The problem is the road upward is not based upon your true job performance and how you treat your subordinates and peers. I lost count of the number of times an LL5 instructed LL6 team to sabotage/sandbag a project to make his/her counterparts look bad- then they take over the project and magically save the day. I have also lost count of the number of times I was told to use devious/nefarious methods to get work done- for example verbally promise OT pay/ comptime off for weeks of 100 workdays by GSRs, and then forget the conversations and claim they have no OT/comptime.
I do remember every single time an LL5 allowed/encouraged true reward for merit - as those instances were so rare.
To work at Ford as an LL6, if you want to remain at Ford — you have to compartmentalize and rationalize treating others badly. There is no reward for being a good supervisor/manager at Ford. It eats away at the good humans daily, the rest just stomp on coworkers throats to get ahead. Eventually others return the favor.

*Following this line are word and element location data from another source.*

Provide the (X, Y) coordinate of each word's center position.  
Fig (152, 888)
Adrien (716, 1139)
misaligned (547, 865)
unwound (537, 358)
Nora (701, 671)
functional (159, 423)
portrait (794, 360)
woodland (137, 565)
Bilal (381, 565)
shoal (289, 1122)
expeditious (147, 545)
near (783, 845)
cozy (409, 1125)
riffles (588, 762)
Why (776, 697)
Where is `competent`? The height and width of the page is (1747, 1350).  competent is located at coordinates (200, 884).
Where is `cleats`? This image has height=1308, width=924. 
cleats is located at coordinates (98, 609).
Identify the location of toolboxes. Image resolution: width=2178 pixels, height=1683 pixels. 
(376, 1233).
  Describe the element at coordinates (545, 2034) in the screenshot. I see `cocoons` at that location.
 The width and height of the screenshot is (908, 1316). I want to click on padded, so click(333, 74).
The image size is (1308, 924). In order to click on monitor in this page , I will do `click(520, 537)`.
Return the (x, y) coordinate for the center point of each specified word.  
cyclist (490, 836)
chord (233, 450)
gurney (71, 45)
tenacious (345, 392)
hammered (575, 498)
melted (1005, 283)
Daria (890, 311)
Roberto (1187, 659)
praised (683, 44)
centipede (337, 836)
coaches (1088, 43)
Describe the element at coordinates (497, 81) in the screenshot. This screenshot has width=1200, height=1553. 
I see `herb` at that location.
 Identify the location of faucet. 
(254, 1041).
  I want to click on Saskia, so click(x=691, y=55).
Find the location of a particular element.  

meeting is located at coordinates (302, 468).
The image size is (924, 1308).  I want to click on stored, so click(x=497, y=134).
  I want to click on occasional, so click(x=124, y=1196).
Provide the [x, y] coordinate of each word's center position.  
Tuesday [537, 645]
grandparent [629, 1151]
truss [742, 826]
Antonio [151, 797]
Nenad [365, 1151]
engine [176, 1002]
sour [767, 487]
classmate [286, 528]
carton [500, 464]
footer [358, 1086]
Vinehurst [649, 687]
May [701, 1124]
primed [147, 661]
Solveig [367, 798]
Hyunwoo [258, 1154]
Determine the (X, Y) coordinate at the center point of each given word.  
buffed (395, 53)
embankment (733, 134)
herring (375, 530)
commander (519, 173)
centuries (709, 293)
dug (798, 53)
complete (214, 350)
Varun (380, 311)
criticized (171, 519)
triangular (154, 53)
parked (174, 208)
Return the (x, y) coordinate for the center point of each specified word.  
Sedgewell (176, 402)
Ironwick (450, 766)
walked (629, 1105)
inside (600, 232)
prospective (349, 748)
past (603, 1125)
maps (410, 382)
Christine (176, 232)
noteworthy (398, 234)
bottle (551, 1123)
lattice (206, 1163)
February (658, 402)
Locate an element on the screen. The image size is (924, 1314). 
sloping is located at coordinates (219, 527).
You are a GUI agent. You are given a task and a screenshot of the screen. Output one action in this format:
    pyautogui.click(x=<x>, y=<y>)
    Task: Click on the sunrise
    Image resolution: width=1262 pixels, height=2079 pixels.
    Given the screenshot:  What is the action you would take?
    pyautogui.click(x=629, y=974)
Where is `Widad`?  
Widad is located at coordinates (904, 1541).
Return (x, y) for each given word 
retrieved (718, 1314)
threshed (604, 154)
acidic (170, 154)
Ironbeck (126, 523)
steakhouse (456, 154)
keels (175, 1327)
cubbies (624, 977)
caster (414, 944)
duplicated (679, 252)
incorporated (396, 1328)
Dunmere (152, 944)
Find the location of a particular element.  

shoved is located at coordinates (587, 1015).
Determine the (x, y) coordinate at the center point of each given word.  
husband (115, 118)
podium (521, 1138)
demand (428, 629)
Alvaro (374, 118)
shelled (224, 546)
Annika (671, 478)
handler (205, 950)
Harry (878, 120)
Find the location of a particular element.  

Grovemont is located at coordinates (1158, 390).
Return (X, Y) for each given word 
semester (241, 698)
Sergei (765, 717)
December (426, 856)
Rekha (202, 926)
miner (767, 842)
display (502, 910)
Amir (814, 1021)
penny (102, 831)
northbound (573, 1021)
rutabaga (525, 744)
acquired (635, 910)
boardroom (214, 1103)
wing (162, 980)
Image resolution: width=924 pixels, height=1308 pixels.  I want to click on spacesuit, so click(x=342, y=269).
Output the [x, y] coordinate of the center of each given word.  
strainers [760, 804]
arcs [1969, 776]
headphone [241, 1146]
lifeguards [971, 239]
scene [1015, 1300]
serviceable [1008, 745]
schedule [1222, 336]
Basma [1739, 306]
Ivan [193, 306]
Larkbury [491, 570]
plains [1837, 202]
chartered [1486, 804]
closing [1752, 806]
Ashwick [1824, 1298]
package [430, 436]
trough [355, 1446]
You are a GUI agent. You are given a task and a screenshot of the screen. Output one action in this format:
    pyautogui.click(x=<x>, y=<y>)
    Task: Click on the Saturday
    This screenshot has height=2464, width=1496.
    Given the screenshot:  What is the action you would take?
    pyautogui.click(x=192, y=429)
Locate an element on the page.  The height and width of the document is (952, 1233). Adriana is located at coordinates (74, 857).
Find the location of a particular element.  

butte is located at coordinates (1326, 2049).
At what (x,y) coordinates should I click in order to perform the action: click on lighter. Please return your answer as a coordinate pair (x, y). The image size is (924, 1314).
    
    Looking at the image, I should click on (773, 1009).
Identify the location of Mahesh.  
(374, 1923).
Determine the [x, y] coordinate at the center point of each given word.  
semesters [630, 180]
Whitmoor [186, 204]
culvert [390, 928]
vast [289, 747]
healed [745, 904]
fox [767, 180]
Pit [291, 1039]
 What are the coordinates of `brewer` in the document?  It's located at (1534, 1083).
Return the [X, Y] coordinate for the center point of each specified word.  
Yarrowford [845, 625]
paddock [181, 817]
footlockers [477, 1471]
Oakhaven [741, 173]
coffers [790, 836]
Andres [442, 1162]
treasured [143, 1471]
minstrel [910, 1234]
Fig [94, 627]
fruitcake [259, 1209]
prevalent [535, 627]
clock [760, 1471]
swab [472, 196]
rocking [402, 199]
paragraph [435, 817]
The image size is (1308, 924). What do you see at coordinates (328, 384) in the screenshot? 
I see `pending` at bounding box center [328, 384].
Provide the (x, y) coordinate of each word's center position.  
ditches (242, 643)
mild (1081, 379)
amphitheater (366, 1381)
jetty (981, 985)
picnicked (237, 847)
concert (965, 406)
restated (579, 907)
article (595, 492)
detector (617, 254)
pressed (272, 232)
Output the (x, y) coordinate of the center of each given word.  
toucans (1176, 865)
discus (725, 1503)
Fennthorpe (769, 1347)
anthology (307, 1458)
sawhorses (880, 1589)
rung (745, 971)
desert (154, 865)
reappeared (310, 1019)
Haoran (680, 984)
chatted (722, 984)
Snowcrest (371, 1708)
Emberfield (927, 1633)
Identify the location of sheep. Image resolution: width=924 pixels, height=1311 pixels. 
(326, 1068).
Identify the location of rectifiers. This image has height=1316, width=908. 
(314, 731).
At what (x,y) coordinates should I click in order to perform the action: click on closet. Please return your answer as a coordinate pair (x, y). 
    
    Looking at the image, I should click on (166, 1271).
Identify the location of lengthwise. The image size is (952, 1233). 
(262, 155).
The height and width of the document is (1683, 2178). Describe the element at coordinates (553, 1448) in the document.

I think this is common in any big corporation. I have had some very good managers and some very bad ones. The question you ask yourself sometimes is it worth it? Ford is pretty much a family run business. For an outsider that is a tough nut to crack. That is when you have a manger ask themselves is this worth it?
If you have been around for any period of time you would know there are numerous reasons for managers to move from position to position. It is not always based on getting along with their subordinates.